### Text provided ###

Results of listed companies (a little over five thousand) show that sales grew by 17 per cent in 2018-19. This was the highest growth rate since 2011-12. Net profit grew by 42 per cent, which is the best performance in 12 years — that is, since 2006-07.
 
Compensation to employees grew by a slower 11.2 per cent. In what looks like an extraordinarily good year in 2018-19, growth in compensation to labour was not correspondingly extraordinary. Labour has been recipient of a stable year-on-year growth in compensation compared to growth in profits earned by enterprise.
 
In the past six years, wages have grown on an average at 10 per cent per annum within a narrow range of 9-12 per cent per annum. During the same six years, sales have seen an average growth rate of 6 per cent per annum in a wider range from -3 per cent to +17 per cent. And, net profits grew at a rather modest average of less than 2 per cent, but it bounced from -33 per cent to +34 per cent.
 
The lower growth in wages in 2018-19 compared to sales and profits is therefore, nevertheless, comforting. But, this comfort is easily flustered when we study the composition of the growth in wages in terms of growth in employment and growth in wage rates.
 
A much smaller set of companies provide data on employment. For the year 2018-19, while CMIE has processed 7,739 companies, data on employment was available in only 1,777 of these.

### Supplied material ###

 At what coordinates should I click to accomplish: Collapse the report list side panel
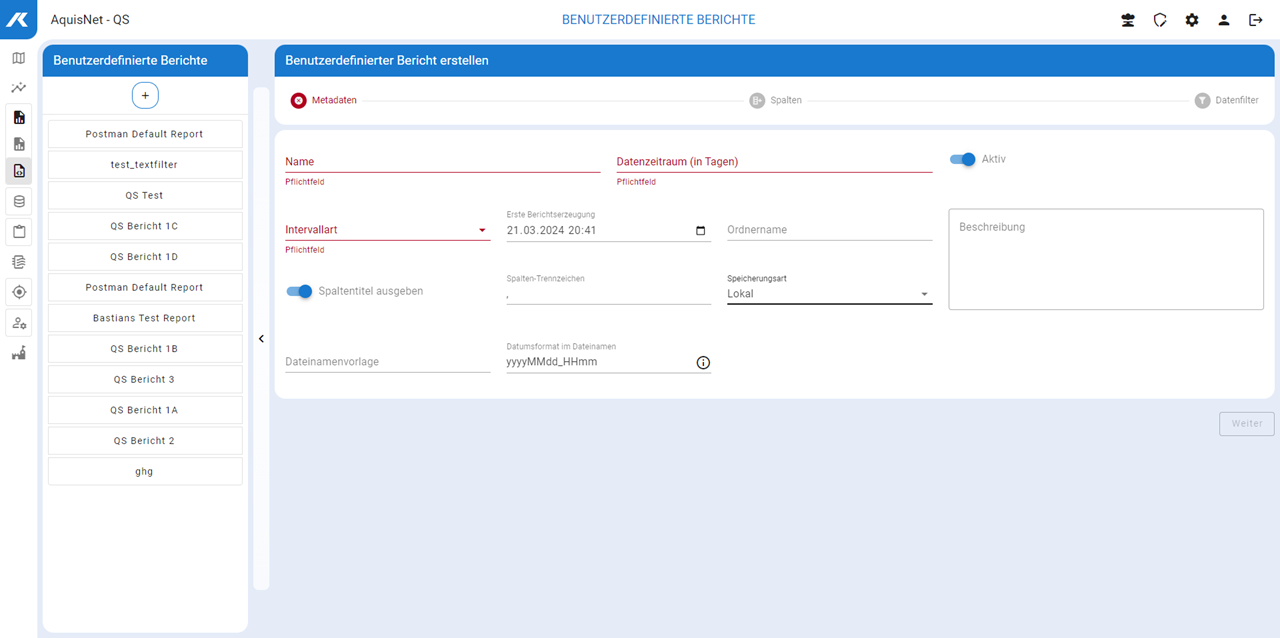tap(261, 339)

###

Problems to solve:
[1] Can you set down the part of the passage on corporate results that begins at the words "In the past" and stops after "1,777 of these."?
[2] How would you sum up the passage on corporate results in two sentences?
The data has no connection to the passage on corporate results.

Answers to the problems:
[1]
In the past six years, wages have grown on an average at 10 per cent per annum within a narrow range of 9-12 per cent per annum. During the same six years, sales have seen an average growth rate of 6 per cent per annum in a wider range from -3 per cent to +17 per cent. And, net profits grew at a rather modest average of less than 2 per cent, but it bounced from -33 per cent to +34 per cent.
 
The lower growth in wages in 2018-19 compared to sales and profits is therefore, nevertheless, comforting. But, this comfort is easily flustered when we study the composition of the growth in wages in terms of growth in employment and growth in wage rates.
 
A much smaller set of companies provide data on employment. For the year 2018-19, while CMIE has processed 7,739 companies, data on employment was available in only 1,777 of these.

[2] For a little over five thousand listed companies in 2018-19, sales grew 17 percent and net profit grew 42 percent, while compensation to employees rose a slower 11.2 percent. That fits a six-year pattern of steady wage growth averaging 10 percent a year against far more volatile sales and profits, and the passage calls it comforting until wage growth is split into growth in employment and growth in wage rates.